Google Knowledge Graph

Last updated

Knowledge panel data about Thomas Jefferson displayed on Google Search, as of January 2015 Google Knowledge Panel.png
Knowledge panel data about Thomas Jefferson displayed on Google Search, as of January 2015

The Google Knowledge Graph is a knowledge base from which Google serves relevant information in an infobox beside its search results. This allows the user to see the answer in a glance, as an instant answer. The data is generated automatically from a variety of sources, covering places, people, businesses, and more. [1] [2]

Contents

The information covered by Google's Knowledge Graph grew quickly after launch, tripling its data size within seven months (covering 570 million entities and 18 billion facts [3] ). By mid-2016, Google reported that it held 70 billion facts [4] and answered "roughly one-third" of the 100 billion monthly searches they handled. By May 2020, this had grown to 500 billion facts on 5 billion entities. [5]

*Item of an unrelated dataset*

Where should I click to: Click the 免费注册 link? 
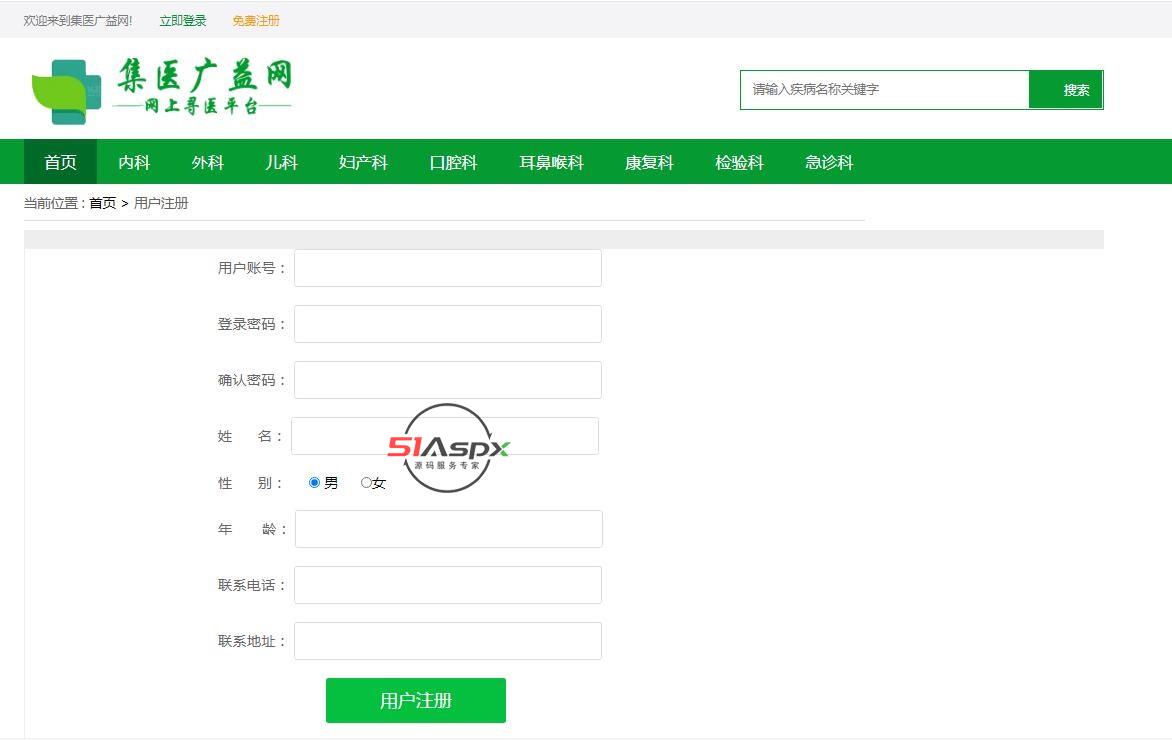(x=256, y=21)
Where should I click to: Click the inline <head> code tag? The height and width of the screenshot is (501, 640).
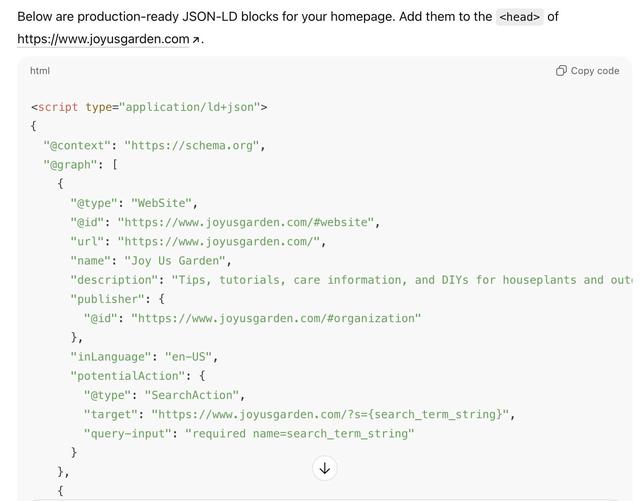click(x=519, y=17)
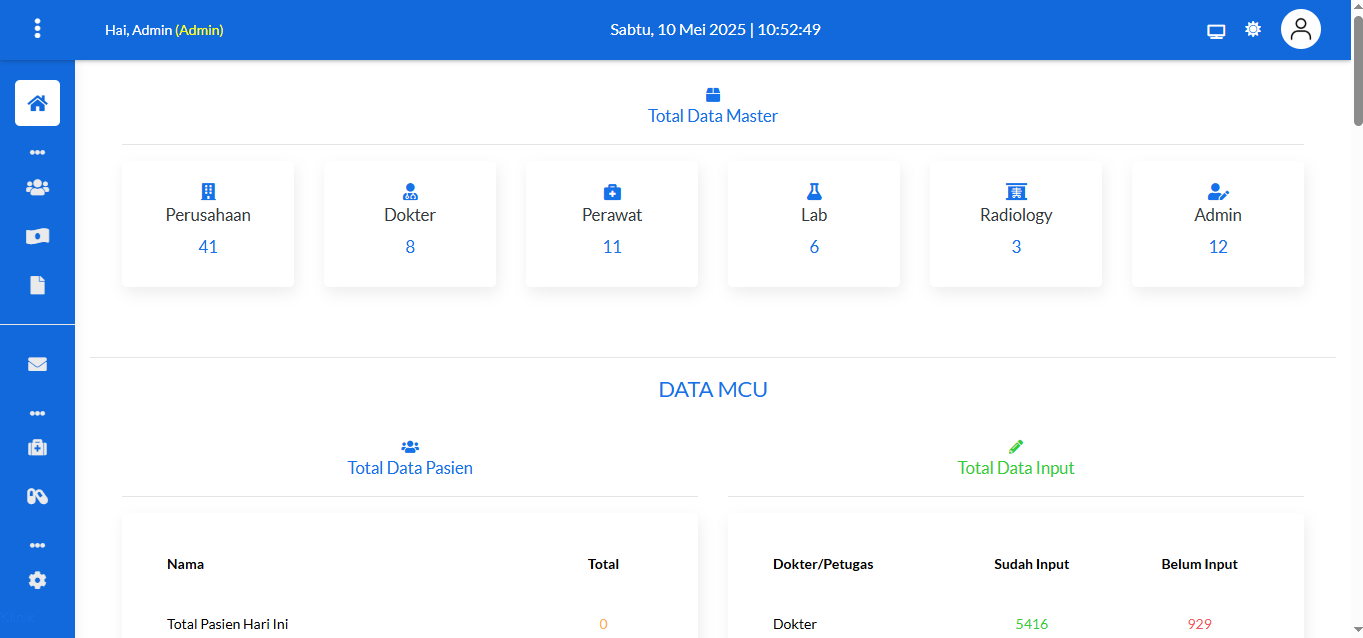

There is no official documentation of how the Google Knowledge Graph is implemented. [6] According to Google, its information is retrieved from many sources, including the CIA World Factbook and Wikipedia. [7] It is used to answer direct spoken questions in Google Assistant [8] [9] and Google Home voice queries. [10] It has been criticized for providing answers with neither source attribution nor citations. [11]

History

Google announced its Knowledge Graph on May 16, 2012, as a way to significantly enhance the value of information returned by Google searches. [7] Initially available only in English, it was expanded in December 2012 to Spanish, French, German, Portuguese, Japanese, Russian and Italian. [12] Bengali support was added in March 2017. [13]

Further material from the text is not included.